Selbstbildnis mit steifem Hut. 1921. Drypoint. Hofmaier 180 III B (of IV B). Gallwitz 153. Signed. Inscribed "2. Zustand" [sic!] presumably by I.B. Neumann and "Selbst mit Hut" by a hand other than that of the artist. From the first edition of presumably 50 copies. On laid paper. 31,8 x 24,5 cm (12,5 x 9,6 in). Sheet: 49,7 x 33,5 cm (19,5 x 13,1 in). Published by I.B. Neumann, Berlin. [SM].
PROVENANCE: Private collection Baden-Württemberg.
He went to the Großherzogliche Kunstschule in Weimar from 1900 to 1903 where he studied mainly under the Norwegian landscape painter Carl Frithjof Smith. After his graduation and several trips to Paris, Geneva and Florence Beckmann settled in Berlin in 1907 where he joined the 'Berliner Sezession'. At the outbreak of the First World War Beckmann volunteered and served in East Prussia and Flanders. Discharged in 1915, Beckmann moved to Frankfurt am Main where he taught at the Städelschule until 1933. His experiences during the war led to a more Expressionist style close to the 'Neue Sachlichkeit'. Beginning in the 1920s, the individualism of his style expressed itself in his intense occupation with the object world, which is reflected in an Expressive, graphic structure.

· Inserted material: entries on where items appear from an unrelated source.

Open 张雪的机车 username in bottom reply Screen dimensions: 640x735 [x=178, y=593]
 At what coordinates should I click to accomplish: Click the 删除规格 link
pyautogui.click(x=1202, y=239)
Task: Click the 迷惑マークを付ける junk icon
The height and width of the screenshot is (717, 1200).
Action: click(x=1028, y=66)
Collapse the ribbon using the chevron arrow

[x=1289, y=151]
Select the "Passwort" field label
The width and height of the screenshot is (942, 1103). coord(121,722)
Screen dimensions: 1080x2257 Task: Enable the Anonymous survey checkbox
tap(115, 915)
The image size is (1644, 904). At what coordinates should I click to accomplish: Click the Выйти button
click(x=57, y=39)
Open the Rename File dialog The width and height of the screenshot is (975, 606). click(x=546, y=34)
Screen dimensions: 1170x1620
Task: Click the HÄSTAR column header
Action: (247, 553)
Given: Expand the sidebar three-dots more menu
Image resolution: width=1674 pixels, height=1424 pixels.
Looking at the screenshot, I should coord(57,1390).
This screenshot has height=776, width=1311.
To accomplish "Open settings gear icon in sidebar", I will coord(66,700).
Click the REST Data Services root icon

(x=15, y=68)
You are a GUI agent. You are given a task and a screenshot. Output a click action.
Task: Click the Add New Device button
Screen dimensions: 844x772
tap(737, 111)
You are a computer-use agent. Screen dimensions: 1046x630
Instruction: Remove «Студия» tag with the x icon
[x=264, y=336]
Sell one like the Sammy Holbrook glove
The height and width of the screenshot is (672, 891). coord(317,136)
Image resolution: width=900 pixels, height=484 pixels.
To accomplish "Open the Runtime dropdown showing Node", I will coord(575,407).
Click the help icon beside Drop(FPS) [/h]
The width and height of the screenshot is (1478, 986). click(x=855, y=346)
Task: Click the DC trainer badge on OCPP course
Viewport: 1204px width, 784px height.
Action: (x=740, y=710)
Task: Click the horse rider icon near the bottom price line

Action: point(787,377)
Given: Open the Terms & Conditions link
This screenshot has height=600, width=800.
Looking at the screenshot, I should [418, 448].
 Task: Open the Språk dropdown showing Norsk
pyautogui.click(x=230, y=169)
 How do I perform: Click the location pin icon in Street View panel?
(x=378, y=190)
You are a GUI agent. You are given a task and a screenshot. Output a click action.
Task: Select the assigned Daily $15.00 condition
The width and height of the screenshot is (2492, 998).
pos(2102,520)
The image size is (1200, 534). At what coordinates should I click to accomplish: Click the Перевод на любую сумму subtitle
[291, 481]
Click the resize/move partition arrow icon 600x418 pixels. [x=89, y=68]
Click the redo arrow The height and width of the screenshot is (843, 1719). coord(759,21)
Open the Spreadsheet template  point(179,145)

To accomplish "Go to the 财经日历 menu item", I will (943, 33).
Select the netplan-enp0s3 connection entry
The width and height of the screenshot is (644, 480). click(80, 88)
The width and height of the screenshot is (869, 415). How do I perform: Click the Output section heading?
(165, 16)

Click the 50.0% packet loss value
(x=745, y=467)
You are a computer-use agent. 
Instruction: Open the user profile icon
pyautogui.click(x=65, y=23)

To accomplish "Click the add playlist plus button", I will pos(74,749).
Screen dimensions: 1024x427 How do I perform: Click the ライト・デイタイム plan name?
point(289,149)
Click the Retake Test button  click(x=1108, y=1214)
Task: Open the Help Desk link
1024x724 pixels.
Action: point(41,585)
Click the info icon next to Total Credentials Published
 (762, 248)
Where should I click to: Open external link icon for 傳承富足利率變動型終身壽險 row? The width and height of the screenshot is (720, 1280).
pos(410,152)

Beckmann's prevailing subject was the lonely, threatened man in an apocalyptic world.
This work is one of the most important graphic sheets in Max Beckmann's oeuvre – if not the most important one. The exploration of the self, which reached its first peak in European art with Rembrandt's self portraits, became a red thread in the history of painting and graphic art from that point on. Especially German artists from the first half of the 20th century saw it as an important means in the process of self-discovery. Next to Beckmann, Käthe Kollwitz can be mentioned exemplarily, who found her life's most artistic challenge in the quest for the self. Beckmann's frontal self portrait placed in center of the composition, protecting itself from too much intimacy with the observer through the hand with the cigarette in the foreground and the lamp in right, calls reminiscence to the dated form of the icons of saints. However, the basic demanding expression just seemingly offers a dialog. Beckmann's clearly aware of his posture as artist and loner in this work. He sees his intentions fully realized.
Political pressure forced him to emigrate to Holland in 1937. Here he was also restricted by the political situation, however, and an invitation to Saint Louis as a guest professor in 1947 was a welcome occasion to emigrate to the USA. Max Beckman died on 27 December 1950 in New York.